Silver Screen: No Strings Attached ***
A romance pairing Harvard grad Natalie Portman and enthusiastic, empty-eyed camera pitchman Ashton Kutcher sounds like the intellectual equivalent of Beauty and the Beast-- he's hated and feared by a society that can't see beyond an I.Q. that looks like an incomplete Pick Three lottery number!-- and yet the frothy rom-com No Strings Attached is surprisingly amiable.
Kutcher and Portman costar as childhood summer-camp friends Adam and Emma, who reconnect briefly in college, then again later in life when he is somewhat implausibly attempting to be a writer while she (much more plausibly) works long hours as a doctor. They're casual pals until one night Adam goes on a drunken bender after discovering his self-obsessed father (Kevin Kline), an aging actor, starts dating his ex-girlfriend. Emma's consolation turns into an unexpected hookup, one that gives the emotionally repressed physician an idea: She and Adam should have sex and spend time together but not integrate any elements of romance into their relationship to avoid hurting one another.
It's inevitable, of course, that this friends-with-benefits accord will lead to the two developing feelings for one another, and the ensuing comedy of errors will result in one of them running/driving quickly to an airport/train station/office building to make a protracted declaration of love. No Strings Attached rarely deviates from the standard constructs of its genre, right down to the jovially supportive friends for him (Jake Johnson and Ludacris), neurotic cohorts for her (indie queen Greta Gerwig and The Office's Mindy Kaling), and pop-music montages. But director Ivan Reitman, working off a script from Elizabeth Meriwether and Michael Samonek, plays nicely within the formula.

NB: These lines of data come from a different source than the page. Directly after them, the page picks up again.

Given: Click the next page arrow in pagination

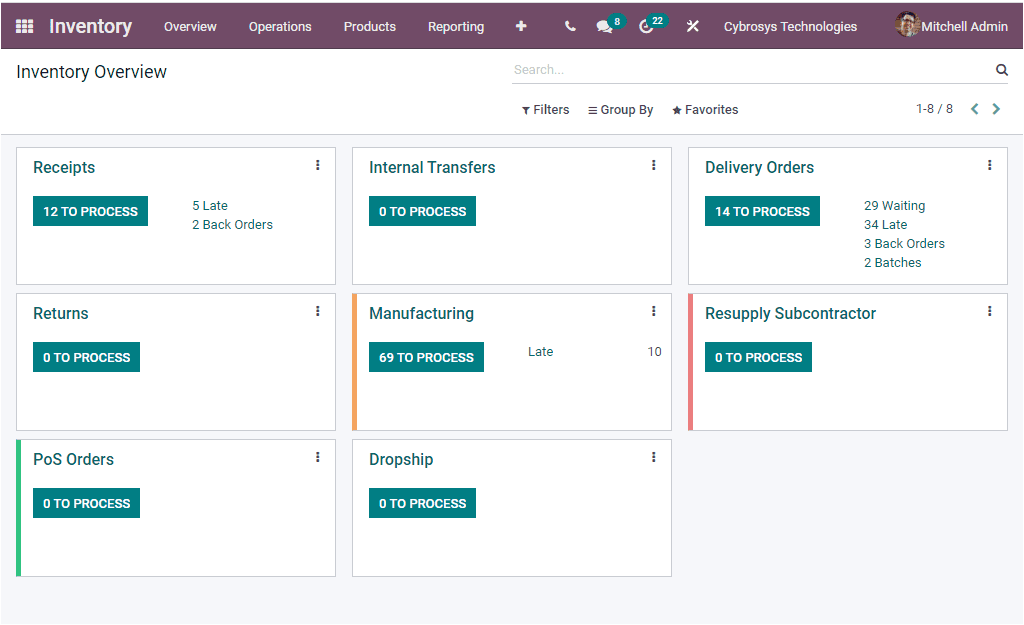Looking at the screenshot, I should coord(996,108).
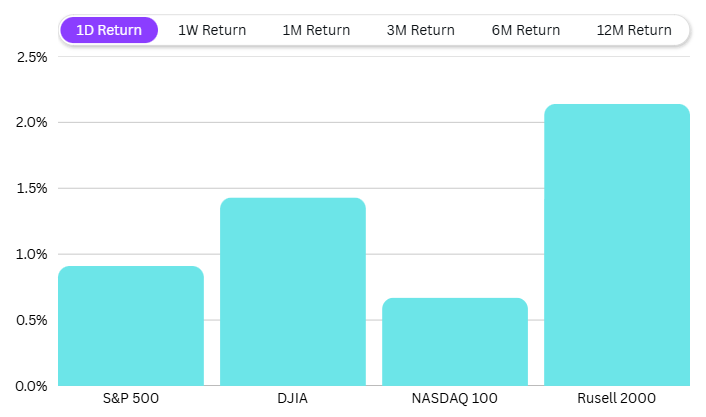Click the S&P 500 axis label

point(131,399)
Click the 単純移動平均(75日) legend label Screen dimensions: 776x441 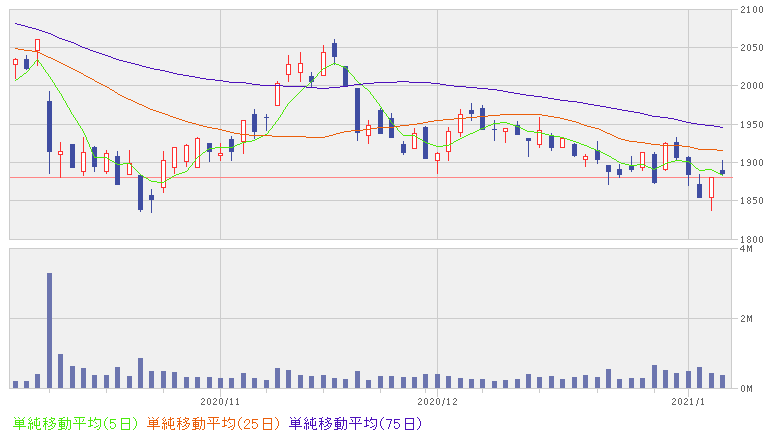(x=359, y=425)
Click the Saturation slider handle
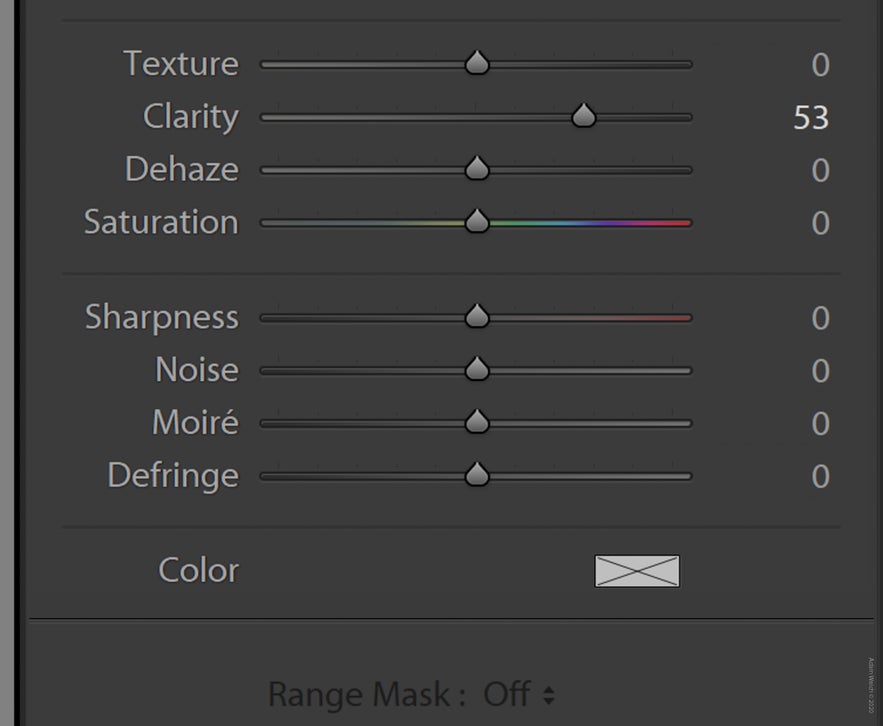The width and height of the screenshot is (883, 726). (x=477, y=222)
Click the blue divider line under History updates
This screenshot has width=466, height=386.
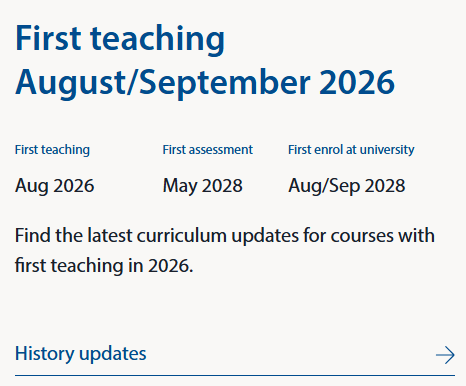(235, 375)
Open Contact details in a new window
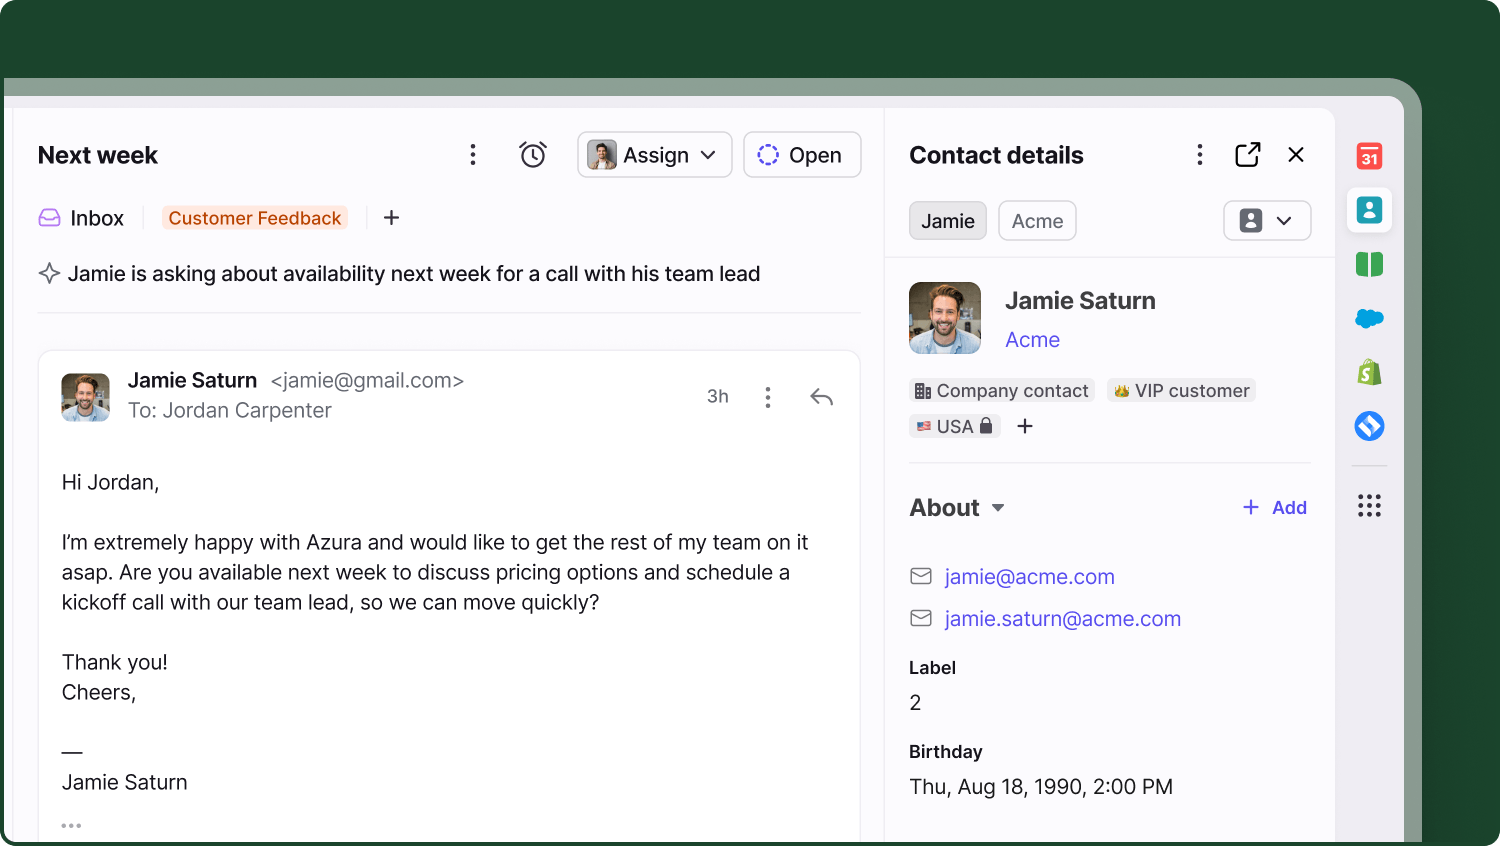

It would be absurd to label the movie realistic-- writer Adam spends approximately zero time writing and appears to do fairly little actual work at his job on the set of a High School Musical-style TV show, while Emma and her doctor pals seem to always have lots of time for lunches together and roommate-bonding time without any of the attendant stress of trying to heal the sick and dying and whatnot. But this does count as realistic for Reitman, whose most prominent works involve the supernatural (Ghostbusters), the extraterrestrial (Evolution), the superheroic (My Super Ex-Girlfriend), and the Schwarzenegger (Kindergarten Cop). But No Strings Attached not only lacks a gimmick, it's almost plotless, consisting almost entirely of quiet moments and appealing banter, occasionally implausible but always character-driven.
Kutcher is surprisingly low-key and almost slightly plausible as a writer-- as Adam himself puts it, the show he wants to write for is "mostly just kids singing about homework"-- and he's more charming here than overwhelmingly goofy. He has decent chemistry with Portman, whose performance is an astounding 180-degree turn from her portrayal of a mentally unraveled ballet dancer in Black Swan. The Portman of Black Swan is bony, tremulous, and impossible to imagine laughing, much less telling a joke, but here she channels an easygoing grace and ace comic timing. The supporting players are likeable too, even if Reitman doesn't seem to know what to do with them, and the lovely Gerwig is almost too wonderful not to be starring in a romantic comedy of her own. Only the awkward subplot with the otherwise excellent Kline is distracting and ultimately used to force some plot machinations, but the movie is easygoing enough to forgive its minor flaws, willfully inconsequential but thoroughly enjoyable.